Other Idiopathic Conditions
Microscopic colitis is a diagnostic term encompassing lymphocytic and collagenous colitis [56–60]. Both can present with watery diarrhea and abdominal discomfort. Patients are usually middle-aged or older. Physical examination and blood tests are often normal, although elevations of ESR and CRP are found. The endoscopic appearance may be normal or show edema. Patients are often diagnosed as having IBS of the diarrheal type, but biopsies reveal either a chronic inflammatory mucosal and submucosal infiltrate (lymphocytic colitis) or a prominent subepithelial collagen band (collagenous colitis). Since these findings may be patchy, a number of biopsies from different portions of the colon may be necessary for accurate diagnosis.

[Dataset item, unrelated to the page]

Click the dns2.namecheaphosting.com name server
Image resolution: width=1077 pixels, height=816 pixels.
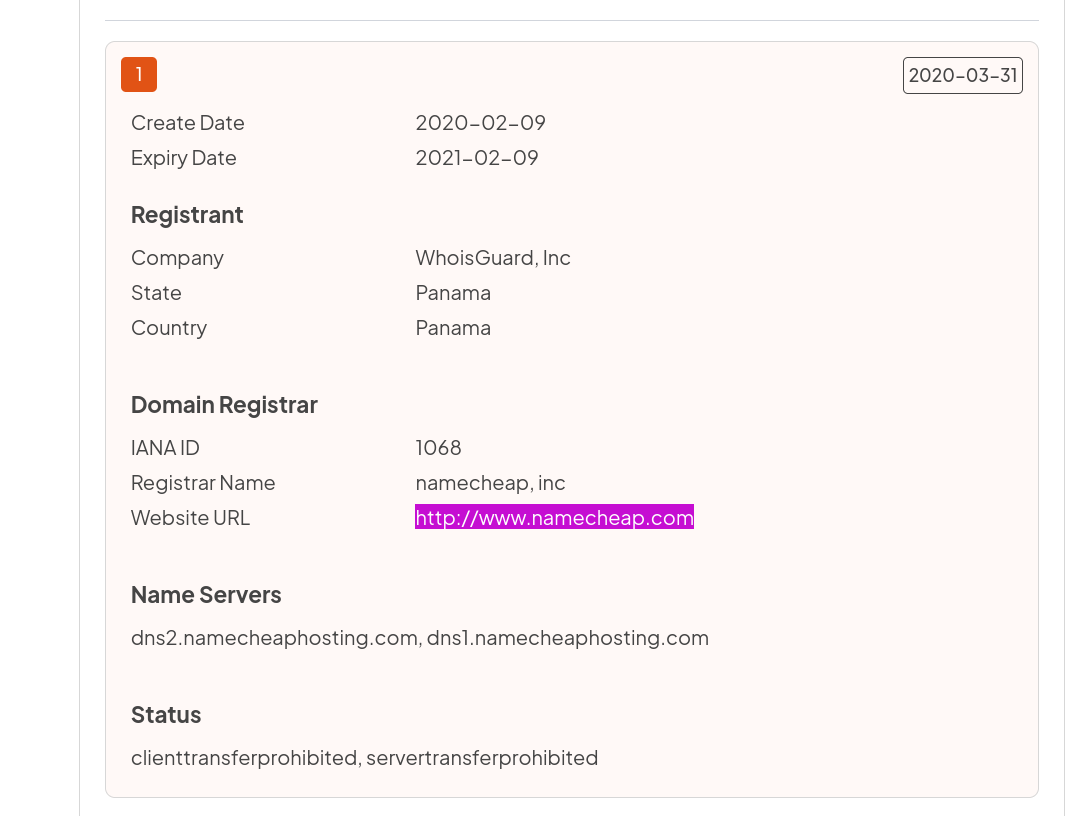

The causes of lymphocytic and collagenous colitis have not been established. Some studies have suggested an association with NSAID ingestion [59, 60]. Others have noted the high coincidence of arthritis and autoimmune markers. These mysterious colitides may disappear spontaneously, both clinically and microscopically. Treatment success has been reported with bismuth subsalicylate or with a non-absorbable steroid. In refractory cases, practitioners have had to resort to immunomodulators or even colectomy.
A rare additional idiopathic syndrome mimicking CD is Behcet’s disease [61, 62]. Originally defined by the triad of mouth ulcerations, genital ulcerations, and eye inflammation, this malady can affect any portion of the gastrointestinal tract as well. It presents with abdominal pain, anorexia, rectal bleeding, vomiting, and diarrhea.
The mouth ulcerations are described as “aphthous” and the eye lesions include uveitis, just as in CD. The most common gastrointestinal areas affected with ulcerations are distal ileum and cecum. Some patients develop a vasculitis that can lead to bowel ischemia or hepatic vein thrombosis leading to Budd-Chiari syndrome.